Unfortunately I don't have a doctor right now, so going to see one means going to the hospital (walk in clinics are only open during the hours I work). Not ready to go to the hospital (plus it isn't bad enough yet), so I will probably wait to see how I am after the holidays and then hit up a walk in clinic on one of my days off if I'm still feeling like this.

Thanks Holly for the PC offer, I might just need to take you up on that.
 
I definitely need to talk to my T about the small child images I'm seeing.

I am glad you are going to talk to your therapist, and though you say you are embarressed that you are afraid to face her, I really do think she will totally understand, as you really are facing such difficult things, and I know for myself that it can also be so difficult to allow myself to be so vulnerable in situations like this.

One thing I was reading this week which I do not know will help you or not, was a chapter of my course reader which is about counselling children. In one of the case studies one of the children was expressing herself through the narative of a story, which was not in fact a story about herself, but other characters, such as Dr Who, yet through this narrative, she was also able to process, without even directly joining the link to things within her own experience, the things which were going on for her in her own life. I do not know how you see these images of this little girl in your head, but for me know that recognising that they are very powerful images which are going on for me, really helped me in allowing myself to process and accept the things going on, and I would really hope for you that as you are able to address and work through so many powerful emotions and images in the safety which you do have with your therapist, that you can come to a place where you can find true freedom from them and really be released into the full blessings you deserve.

I am also glad that sharing my own experiences can be of help to you and I really hope that you are able physically to be able to feel better soon and know that with all the emotional things on top of it it will be so draining too and hope you are able to also give yoursef the rest and care which you do deserve.

Helen
 
I really do think she will totally understand, as you really are facing such difficult things, and I know for myself that it can also be so difficult to allow myself to be so vulnerable in situations like this
I don't doubt that she will understand, never had a problem believing her when she says that. Probably because she has openly told me she doesn't understand some situations (i.e. the connection between my abuser and I) until I explained a situation/memory of abuse with her. So I know and believe that she doesn't just say that if she doesn't actually understand.
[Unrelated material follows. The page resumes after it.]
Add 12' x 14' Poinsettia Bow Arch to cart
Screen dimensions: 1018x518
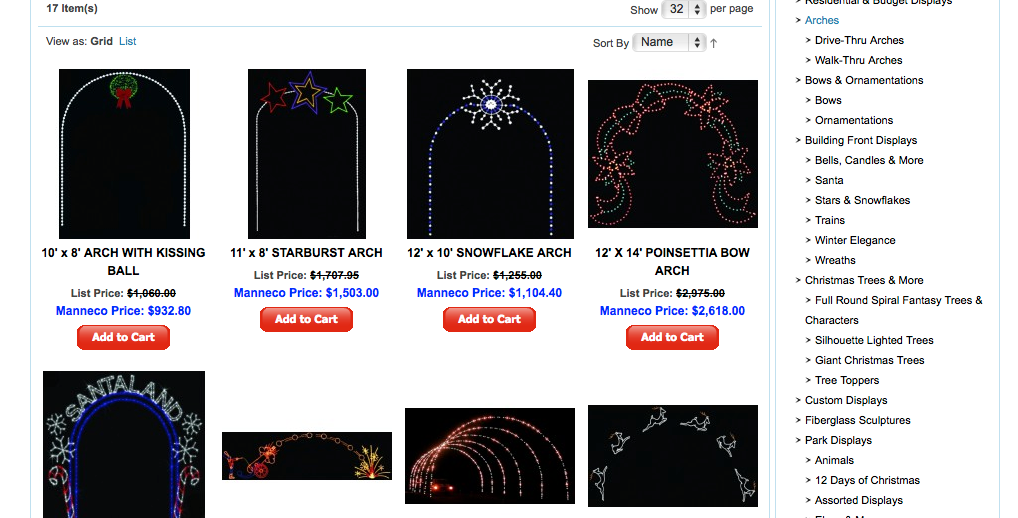point(673,338)
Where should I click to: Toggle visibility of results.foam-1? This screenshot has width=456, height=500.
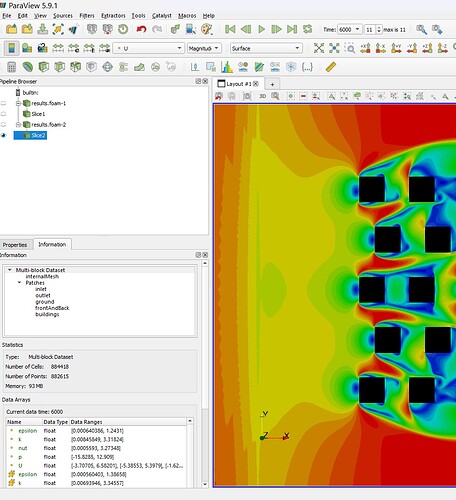(x=4, y=103)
I also have difficulty allowing myself to be vulnerable period, let alone in therapy. I'm the kind of person who wears my heart on my sleeve but pretends not to. Allowing myself to be vulnerable almost feels like a stupid move to me sometimes because I'm giving someone the opportunity to hurt me, whereas if I am closed off then they can't hurt me (emotionally anyways).

Thank goodness my T spent so much time working on building trust and taking it very slow with me, otherwise I definitely would have had a huge freak out if I had a flashback in front of her and cried like I did. Very grateful to have a T like her when I haven't had ones that worked for me before, and when there are others who can't find one.
 
I am not surprised that you find it hard to be vulnerable and really am glad you have such a good therapist. I really hope it goes well on Monday and will be thinking of you.